Gabriel Paulista: „Nie przestajemy walczyć”
29.10.2018; 18:15
Gabriel o bieżącej sytuacji
Brazylijski obrońca jest wyróżniającą się postacią w obecnym sezonie. Tuż po meczu w Bilbao pokusił się on o diagnozę obecnych problemów Valencii. Jak sam przyznaje zespół „cierpi z powodu niepokoju o wygraną”.
Co sądzisz o rezultacie spotkania?
To był dobry mecz w defensywie, San Mamés to ciężki teren, ale szukaliśmy swoich okazji i zdołaliśmy zachować czyste konto. Jest to dla nas bardzo ważne. Seria gier bez zwycięstwa sprawia, że w poczynania zespoły wkrada się niepokój... To trudne. Mamy dobry zespół i jestem pewien, że to się wkrótce zmieni.
Czy do przełamania niemocy wystarczy zwycięstwo?
Jesteśmy niespokojni, bo pragniemy zwyciężać, a mamy już kilka gier bez wygranej... To skomplikowane. W Szwajcarii objęliśmy prowadzenie, a ostatecznie i tak zremisowaliśmy. Z Athleticiem także mieliśmy kilka okazji do zdobycia punktów... Kiedy wreszcie wygramy, z pewnością nabierzemy wiatru w żagle. Nie jesteśmy daleko od naszych celów. Liga jest trochę dziwna w tym sezonie, niektóre zespoły osiągają zaskakująco dobre rezultaty. Jednak Valencia to wielki klub pełen ważnych graczy.
Rozgrywki przyśpieszają, a drużyna nie może wydostać się ze spirali remisów.
Szukamy zwycięstwa. Nie przestajemy biegać, nie przestajemy walczyć. Sytuacja jest trudna, ale przed nami jeszcze wiele spotkań. Będziemy walczyć o upragnione trzy punkty w kolejnych meczach.
Przyczyną blokady są problemy mentalne?
Nie chce mówić o blokadzie. Walczymy, staramy się wygrywać... Prawdopodobnie w końcu zakończymy złą passę. Nie gramy źle.
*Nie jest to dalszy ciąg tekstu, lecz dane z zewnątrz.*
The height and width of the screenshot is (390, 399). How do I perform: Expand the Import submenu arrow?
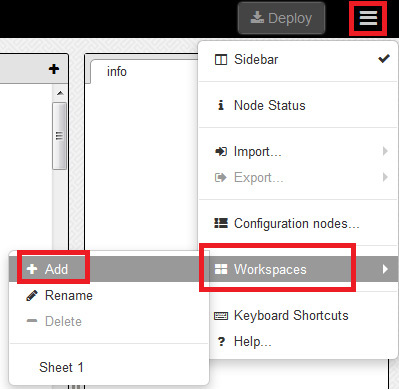(x=385, y=151)
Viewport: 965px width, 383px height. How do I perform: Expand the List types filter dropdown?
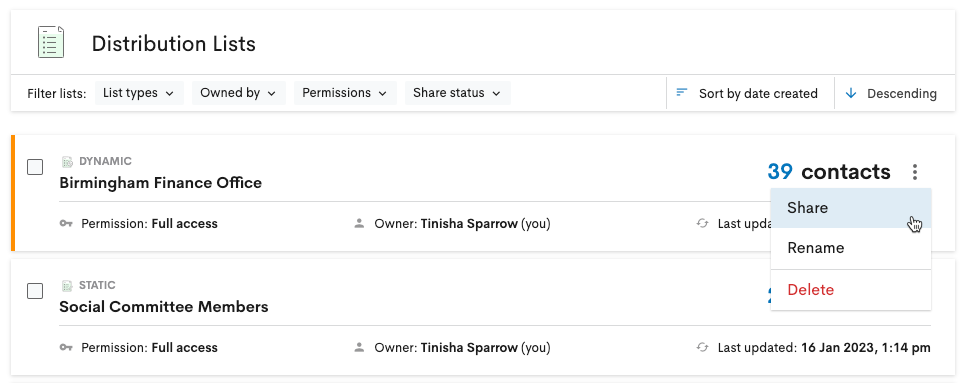(x=139, y=93)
Będziemy starać się wygrać we wtorek, a następnie w sobotę na Mestalla przy wsparciu naszych fanów, którzy zawsze są z nami.
Uważasz remis za sprawiedliwy rezultat?
Nie, ponieważ mieliśmy więcej okazji bramkowych i graliśmy dobrze w obronie. Neto zatrzymał tylko jedną akcję pod koniec meczu.
Czy zespół poradzi sobie z presją?
Ciężko pracujemy. Nad grą w ataku, w obronie... Nasza obecna sytuacja nie ma nic wspólnego z brakiem pracy. Zawsze ciężko pracujemy. Trener wiele od nas wymaga i zwycięstwa w końcu nadejdą.